Chapter 3

FOUR

Oakham Mount.

Elizabeth

Nothing composed Elizabeth's mind so effectually as an early morning walk, when the lanes were empty and the chance of encountering anyone was as slight as Hertfordshire permitted.

The Bennets had returned home late the previous evening, and the events at Lucas Lodge had left her with very little sleep.

It was not Georgiana Darcy who occupied her thoughts. The young lady had been perfectly agreeable, shy, sincere, and considerably easier company than her brother. Elizabeth had enjoyed their conversation and found herself genuinely pleased to have renewed the acquaintance.

It was the brother who had refused to leave her in peace.

She had lain awake turning over his words with the same methodical attention she devoted to anything that unsettled her, examining them from every perspective until she was satisfied she had overlooked nothing.

…the noise, the movement, the number of conversations happening at once. Some people find it fatiguing. Others manage it with considerable skill.

She had acquitted herself well.
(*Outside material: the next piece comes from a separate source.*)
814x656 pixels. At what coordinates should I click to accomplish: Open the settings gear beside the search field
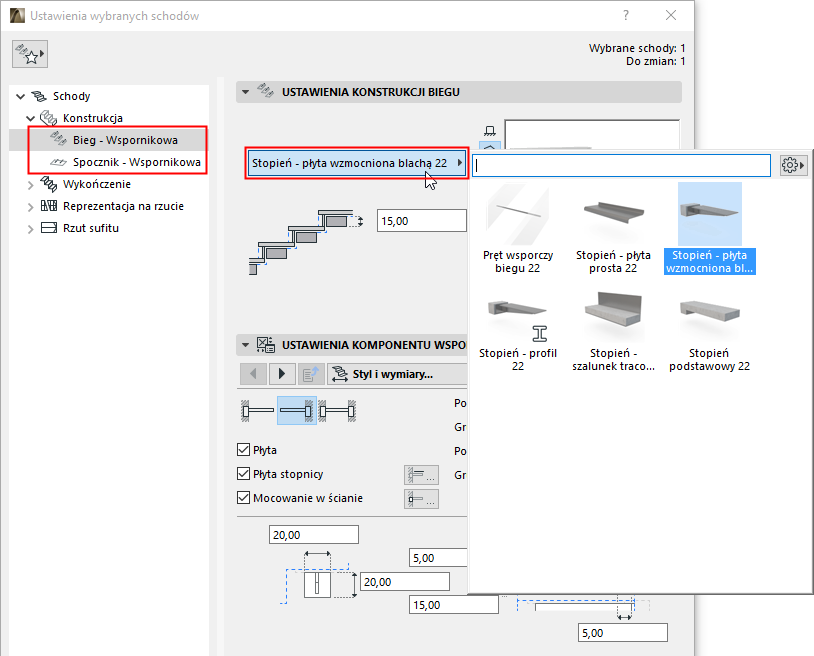(x=792, y=165)
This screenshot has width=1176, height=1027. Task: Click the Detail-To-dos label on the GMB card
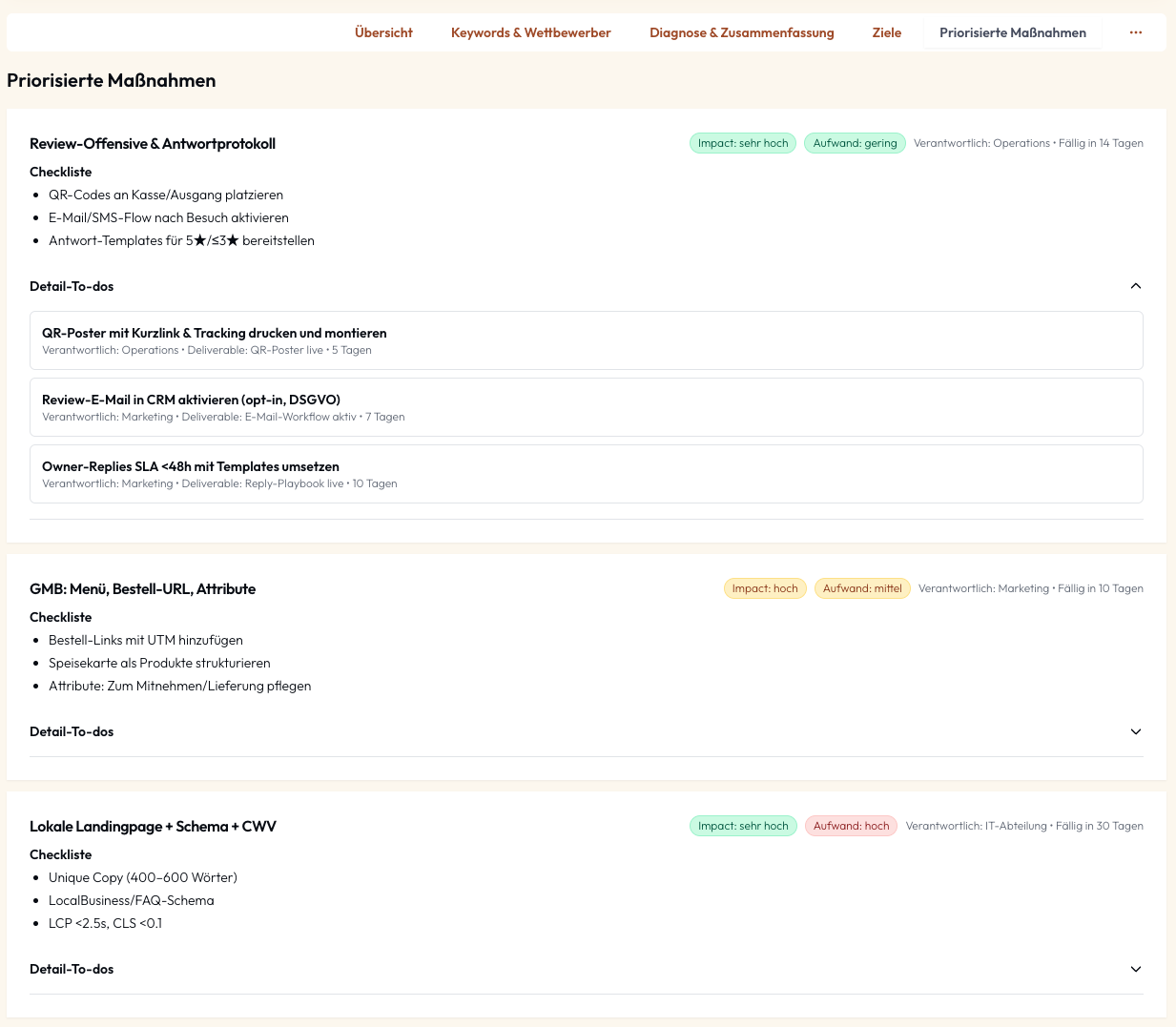72,731
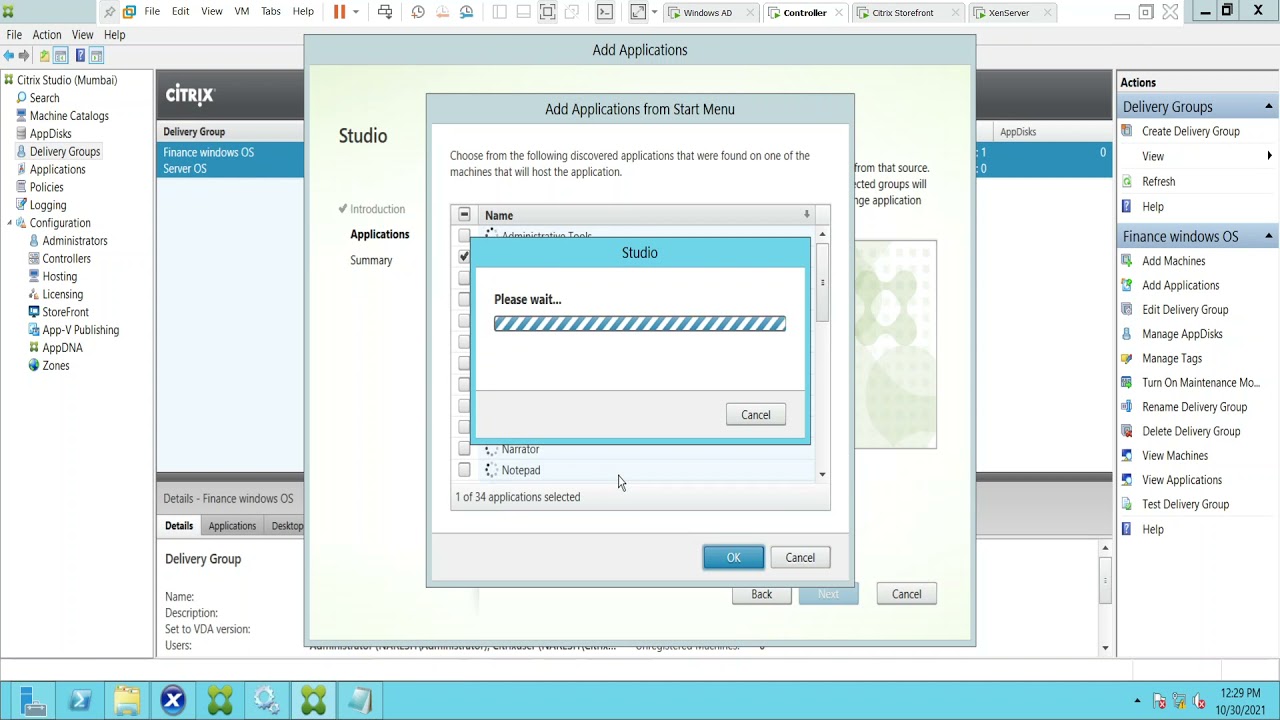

She always did.

She had answered him lightly, diverted the conversation, and revealed nothing.

Yet the words themselves, the particular shape of them, the care with which they had been chosen, lingered in her mind in a manner she could not dismiss.
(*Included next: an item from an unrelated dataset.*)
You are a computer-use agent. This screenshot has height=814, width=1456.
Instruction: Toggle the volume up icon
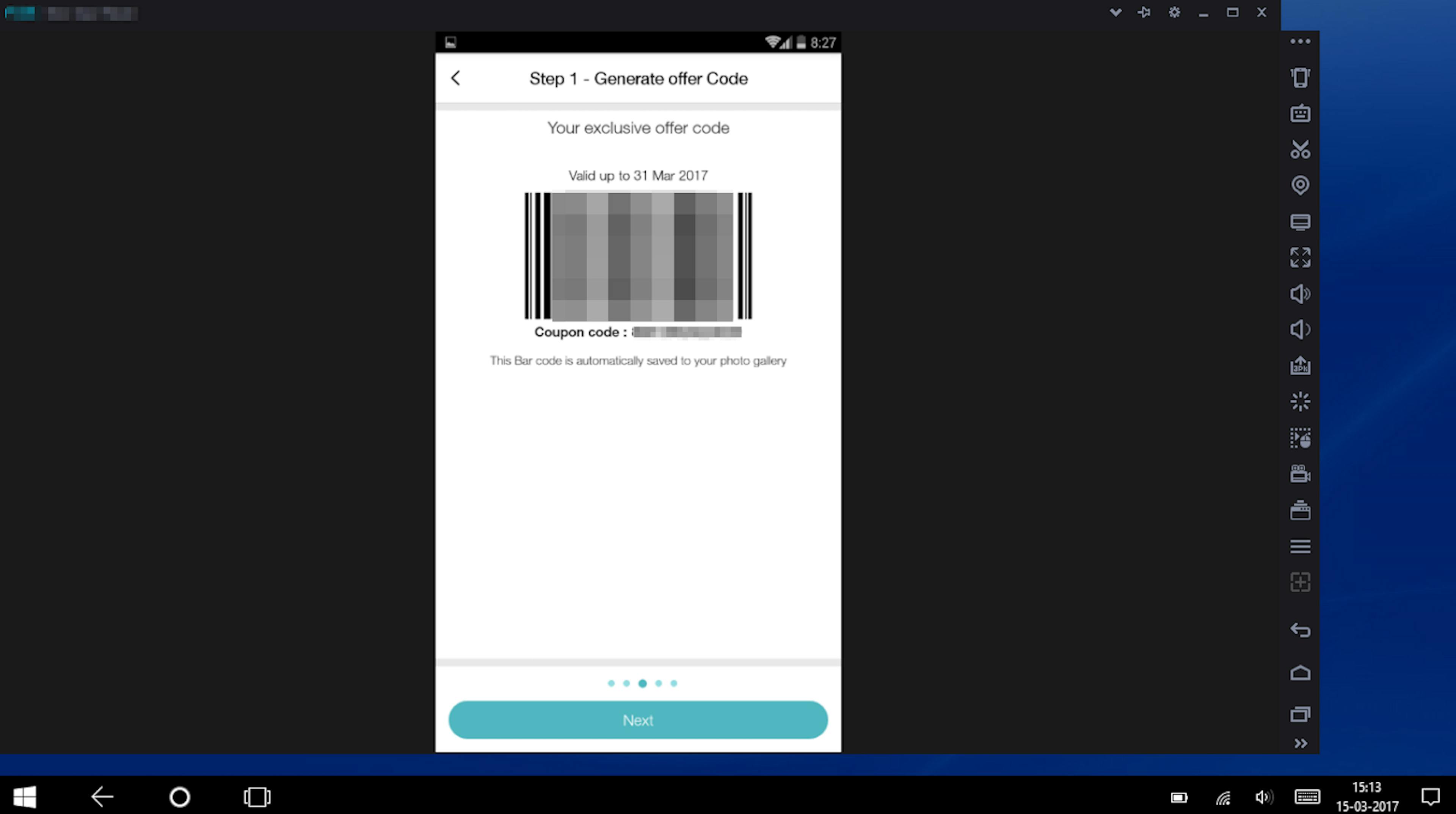(x=1299, y=293)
It was not what he had said. It was what he had nearly said.

The slight pause before the word skill. The manner in which he had watched her receive it.
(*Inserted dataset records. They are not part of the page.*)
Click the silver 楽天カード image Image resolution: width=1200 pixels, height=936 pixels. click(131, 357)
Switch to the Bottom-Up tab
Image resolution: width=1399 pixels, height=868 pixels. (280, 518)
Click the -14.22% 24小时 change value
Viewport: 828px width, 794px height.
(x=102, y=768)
He had been testing something. Of that she was almost certain.

Which made no sense.

There was no possible way he could know.

Her family did not speak of it. Jane would sooner hold her tongue forever than mention such a thing to Mr. Bingley, and her father and Mary made it a principle never to discuss the matter.

Her mother referred to it when it suited her purpose, but she was hardly in a position to confide in Mr. Darcy.

As for Kitty and Lydia, though they possessed neither discretion nor good sense in abundance, Elizabeth could not imagine either of them discussing the subject within the hearing of anyone connected to him.

She had concealed it for years with a thoroughness that left little to discover. She moved through crowded rooms, managed conversations, placed herself accordingly, read lips when necessary, adapted, adjusted, and passed unnoticed because she took care that she should.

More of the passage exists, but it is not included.